Scott Morrison says he wants to live in a society where women are respected, calling on Australians to "respect, protect and reflect".
"Because from the disrespect of women or failure to respect women, all the other challenges flow," the prime minister told an International Women's Day event in Canberra on Thursday.
"Violence, discrimination, deprivation, abuse, assault, lack of recognition, not hearing. It all starts with the failure of respect for women."
Acknowledging the allegations by Brittany Higgins and three other women about sexual assault by a Liberal staffer, he said it had been a very traumatic few weeks for the people who work in parliament.
"But even more traumatic obviously for those who are subject to those issues."
Mr Morrison said there was no substitute for the rule of law as one of the key protections for women.
He says progress is occurring and urged the party leaders, politicians of all stripes and top bureaucrats in the room not to become despondent about failures.
"Let's not forget the amazing work, particularly of women serving in the front lines of our health systems, our emergency services systems, and thank them and reflect on the fact that we are a nation that is blessed by strong women over our history," he said.
Head of United Nations Women Australia Janelle Weissman, host of the event, said she was distressed at the allegations of rape inside Parliament House and welcomed the investigations.
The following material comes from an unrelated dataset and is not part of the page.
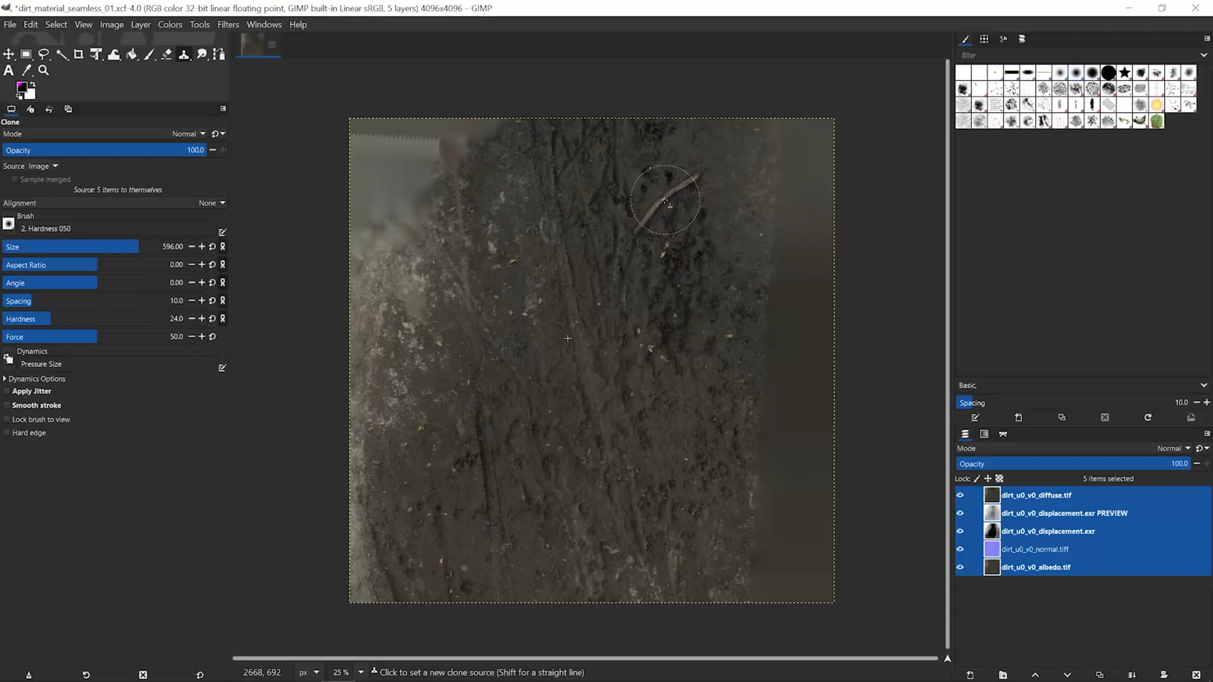The image size is (1213, 682).
Task: Hide the dirt_u0_v0_diffuse.tif layer
Action: (x=960, y=495)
"No one should have to choose between earning an income and being safe," she said.
"There is no excuse for violence against women."
Opposition Leader Anthony Albanese said the past few weeks were a stark reminder of how much there was still to do to fix inequality.
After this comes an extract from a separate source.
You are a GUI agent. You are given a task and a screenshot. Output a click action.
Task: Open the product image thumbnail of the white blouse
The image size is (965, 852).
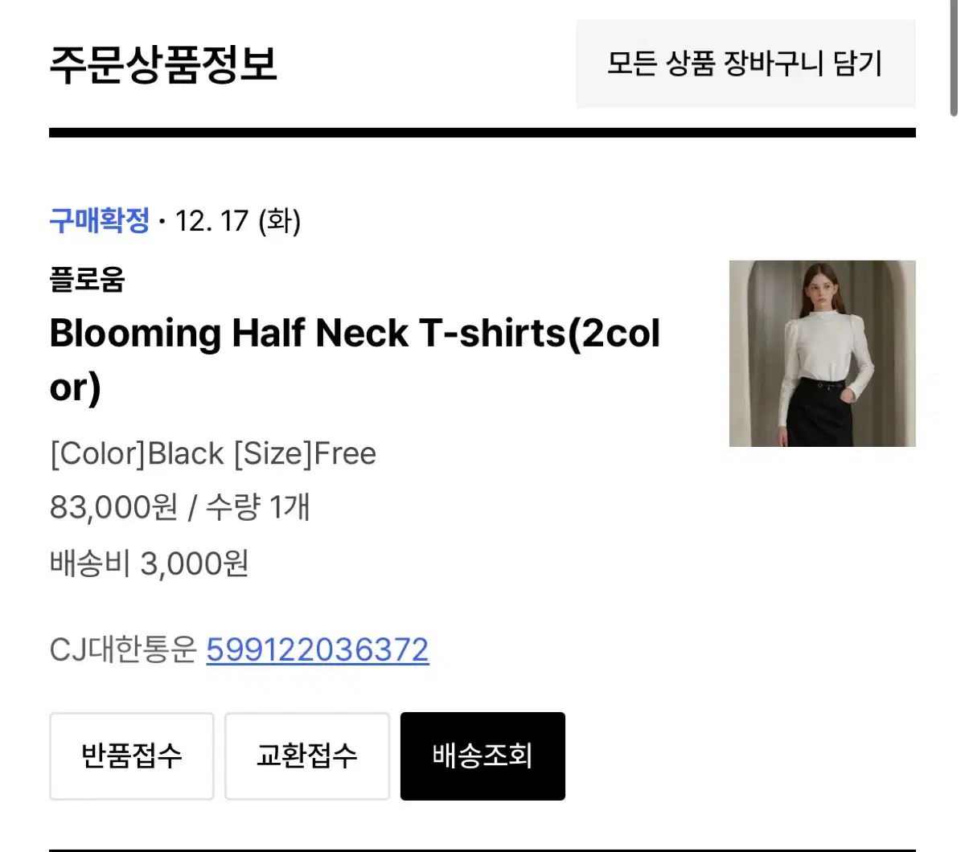(x=822, y=352)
He also said it was heartbreaking that Ms Higgins had to give up her dream job.
"We cannot let this building be the blight on the hill," Mr Albanese said.
He wants structural change in the tax system that brings disincentives for women working and backs affordable child-care as another important solution.
"If you fix it, you fix productivity. You don't have that handbrake that is there."
Auntie Violet, during her Welcome to Country, pointed out the issue of women in leadership "isn't just about the high flyers".
"Without women leading in communities we wouldn't have as much as we do."